■ Task directions ■
Below are some entries; write out each one of them exactly.
**** Provided records ****
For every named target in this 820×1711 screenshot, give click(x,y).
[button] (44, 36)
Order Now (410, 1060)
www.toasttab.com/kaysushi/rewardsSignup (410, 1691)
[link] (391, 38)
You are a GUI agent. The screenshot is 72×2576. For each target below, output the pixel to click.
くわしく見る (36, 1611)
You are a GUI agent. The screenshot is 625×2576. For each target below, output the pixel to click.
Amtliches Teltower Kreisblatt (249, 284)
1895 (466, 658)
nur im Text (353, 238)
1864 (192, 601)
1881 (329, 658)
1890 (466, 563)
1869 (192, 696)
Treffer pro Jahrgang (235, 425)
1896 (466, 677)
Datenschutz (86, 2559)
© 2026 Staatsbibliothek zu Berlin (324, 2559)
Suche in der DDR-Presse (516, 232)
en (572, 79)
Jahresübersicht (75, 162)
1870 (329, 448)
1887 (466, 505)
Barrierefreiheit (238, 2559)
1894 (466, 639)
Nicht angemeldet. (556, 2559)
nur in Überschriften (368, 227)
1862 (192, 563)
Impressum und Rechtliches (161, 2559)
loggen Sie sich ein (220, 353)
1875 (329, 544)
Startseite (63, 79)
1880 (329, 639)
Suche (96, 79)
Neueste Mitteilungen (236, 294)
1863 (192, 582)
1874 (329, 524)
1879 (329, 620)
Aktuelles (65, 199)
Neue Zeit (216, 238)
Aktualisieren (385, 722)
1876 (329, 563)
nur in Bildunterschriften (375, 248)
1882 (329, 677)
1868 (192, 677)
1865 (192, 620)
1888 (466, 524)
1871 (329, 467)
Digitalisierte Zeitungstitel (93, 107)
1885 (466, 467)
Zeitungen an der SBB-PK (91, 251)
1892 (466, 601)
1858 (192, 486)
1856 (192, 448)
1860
****
■ Answer box ■
For every named target in this 820×1711 screenshot, give click(x,y).
[button] (44, 36)
Order Now (410, 1060)
www.toasttab.com/kaysushi/rewardsSignup (410, 1691)
[link] (391, 38)
You are a GUI agent. The screenshot is 72×2576. For each target below, output the pixel to click.
くわしく見る (36, 1611)
You are a GUI agent. The screenshot is 625×2576. For each target below, output the pixel to click.
Amtliches Teltower Kreisblatt (249, 284)
1895 (466, 658)
nur im Text (353, 238)
1864 (192, 601)
1881 (329, 658)
1890 (466, 563)
1869 (192, 696)
Treffer pro Jahrgang (235, 425)
1896 (466, 677)
Datenschutz (86, 2559)
© 2026 Staatsbibliothek zu Berlin (324, 2559)
Suche in der DDR-Presse (516, 232)
en (572, 79)
Jahresübersicht (75, 162)
1870 (329, 448)
1887 (466, 505)
Barrierefreiheit (238, 2559)
1894 (466, 639)
Nicht angemeldet. (556, 2559)
nur in Überschriften (368, 227)
1862 (192, 563)
Impressum und Rechtliches (161, 2559)
loggen Sie sich ein (220, 353)
1875 (329, 544)
Startseite (63, 79)
1880 (329, 639)
Suche (96, 79)
Neueste Mitteilungen (236, 294)
1863 (192, 582)
1874 (329, 524)
1879 (329, 620)
Aktuelles (65, 199)
Neue Zeit (216, 238)
Aktualisieren (385, 722)
1876 (329, 563)
nur in Bildunterschriften (375, 248)
1882 (329, 677)
1868 (192, 677)
1865 (192, 620)
1888 (466, 524)
1871 (329, 467)
Digitalisierte Zeitungstitel (93, 107)
1885 (466, 467)
Zeitungen an der SBB-PK (91, 251)
1892 (466, 601)
1858 (192, 486)
1856 (192, 448)
1860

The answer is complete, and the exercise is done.